In Sub-Saharan Africa alone, the indirect cost of malaria - a waterborne disease since the vector mosquito breeds in stagnant pools - was estimated to exceed US$1,800 million in 1995. Worldwide, an estimated two million people die from malaria every year, including more than a million young children, a large proportion of them in Africa¹. The cost must be measured both in lives lost and in working hours lost through illness. Community campaigns can be effective in destroying standing pools of water where the mosquitoes breed that transmit malaria to humans. But government expenditure is crucially needed to foster such campaigns, to underline the value of impregnated bed nets and to provide medical treatment.

Then there is schistosomiasis, transmitted by a watersnail living in standing water where humans work, play - and urinate. Found in 76 countries, this disease kills some 200,000 people every year but debilitates another 200 million, thereby putting a serious brake on each country's economic advancement. Data from both field and laboratory studies indicate that climate change would affect the parasite's cycle. watersnailWatersnail which carries the parasite causing schistosomiasis© Mark Edwards/IPPFTemperature influences watersnail reproduction and growth, schistosomiasis mortality, infectivity and development of the parasite within the snail, and human-to-water contact. If temperatures increase, snails may promote schistosomiasis transmission over a longer period during the year².

Onchocerciasis has long plagued huge tracts of West Africa, yet today it has been virtually removed from the original seven Onchocerciasis Control Programme countries in West Africa. Thirty million people are protected from infection from the bites of the blackfly which breeds in rivers and streams - hence the common name of the disease, river blindness. The main goal of the current OCP is to obtain complete interruption of transmission so as to have only minimal residual control activities by 2002, with no new foci of infection in the controlled areas³.
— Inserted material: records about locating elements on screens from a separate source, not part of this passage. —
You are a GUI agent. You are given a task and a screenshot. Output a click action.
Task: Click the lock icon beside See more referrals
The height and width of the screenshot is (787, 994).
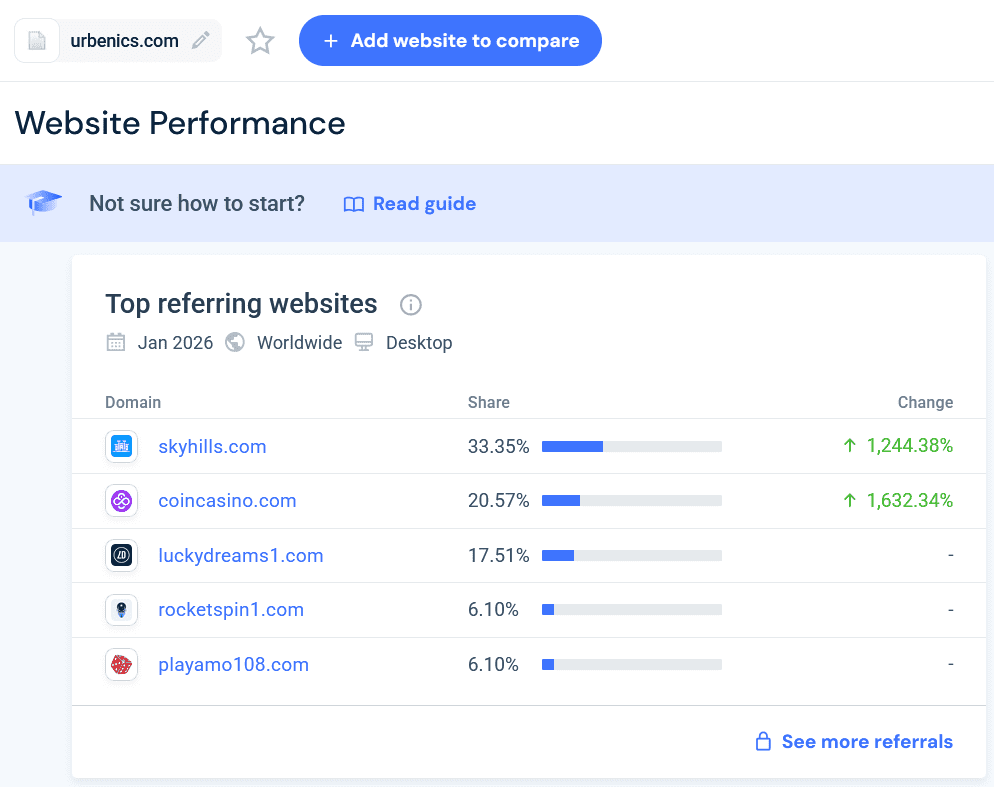[x=761, y=741]
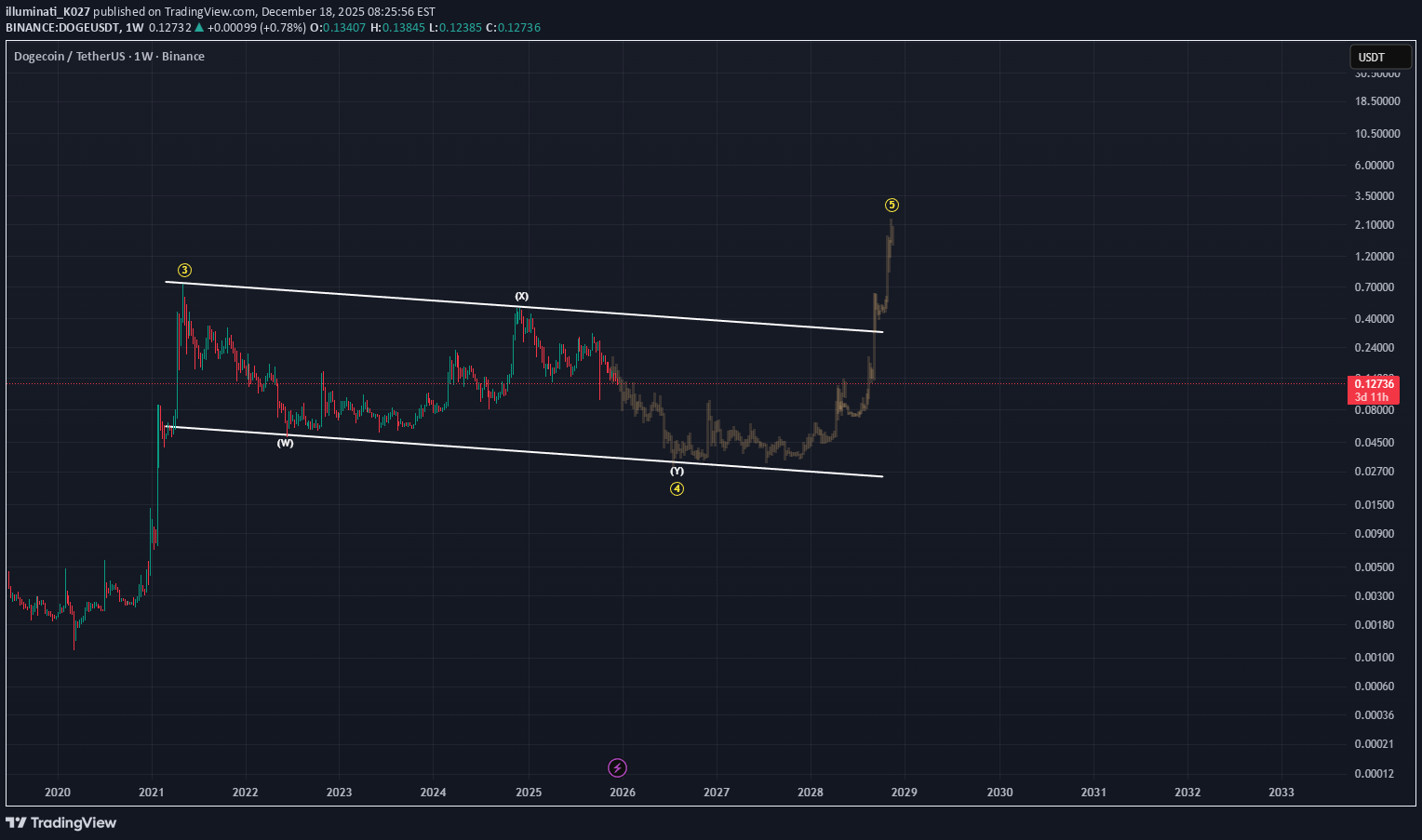Viewport: 1422px width, 840px height.
Task: Click the purple lightning event icon on chart
Action: (617, 767)
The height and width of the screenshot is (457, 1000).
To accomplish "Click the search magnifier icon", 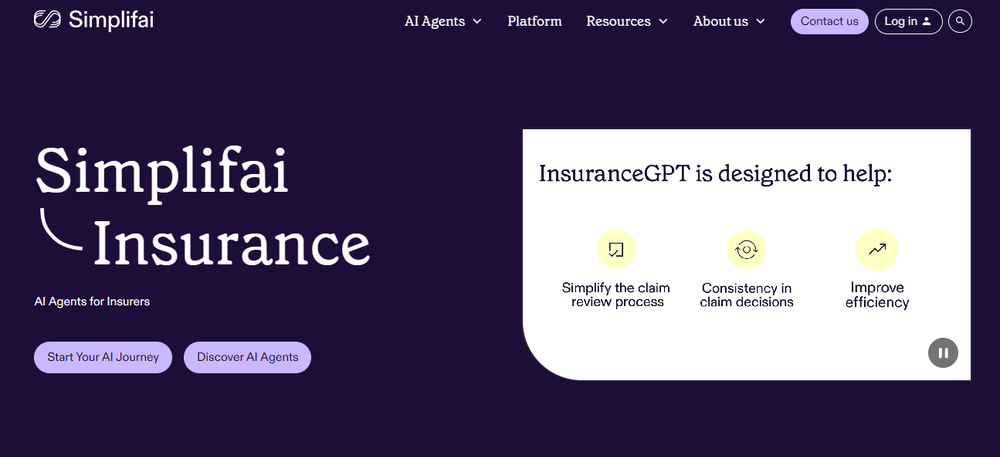I will pos(960,21).
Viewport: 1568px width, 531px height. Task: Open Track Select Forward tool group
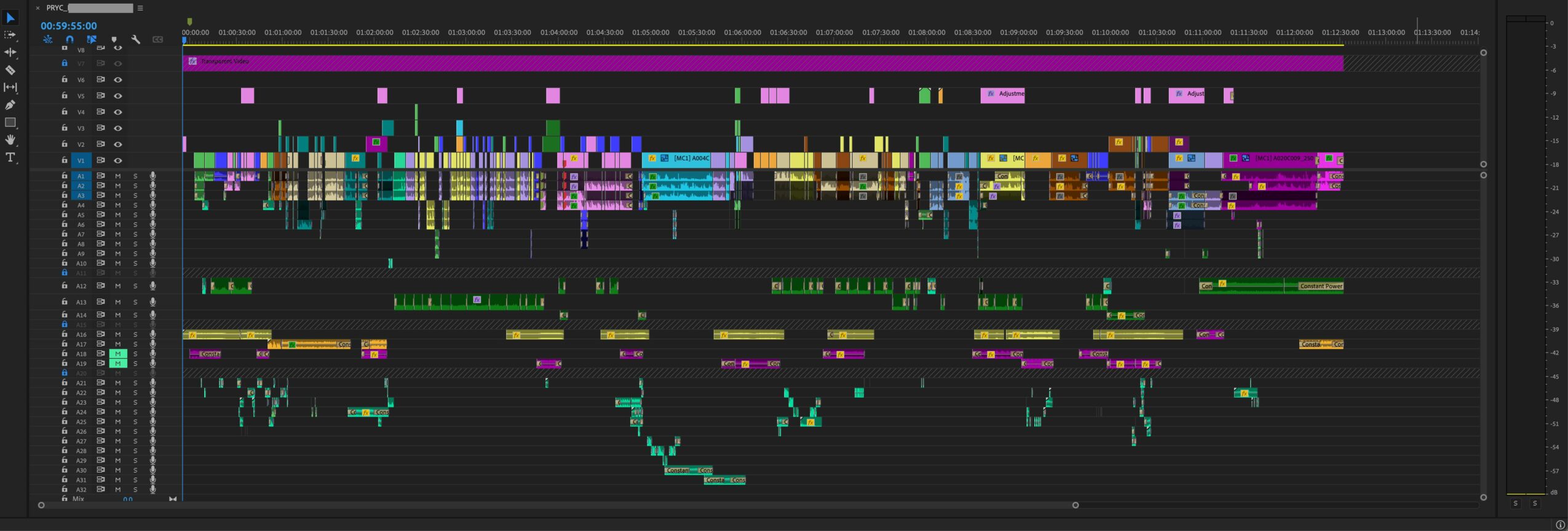10,35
Transmitted by drinking water containing a parasite, guinea worm disease causes painful blisters, usually on the leg, preventing the victims from working or - in youngsters - from attending school. The economics of this disease must take into account its effects on the health, agriculture and education in endemic areas. Merely to filter drinking water is a cost-effective means of preventing guinea-worm and WHO has been working with governments and NGOs in an effort to wipe out this disease. Although cases have fallen from one million in 1989 to fewer than 90,000 in 1999 (66 per cent of which were notified in Sudan), total eradication has proved elusive 4.

Few developing countries seem willing to draw up a simple balance sheet. On one side, the human and financial cost of water-related diseases in terms of lives lost and man-hours of work wasted; and on the other side, the expense of ensuring clean water and proper sanitation for all citizens. Undoubtedly, the first column would prove costlier.

John Bland is former Editor of WHO's magazine World Health.

1.
Climate Change and Human Health, WHO/WMO/UNEP, 1996, page 78.

2.
Climate Change and Human Health, WHO/WMO/UNEP, 1996, page 93.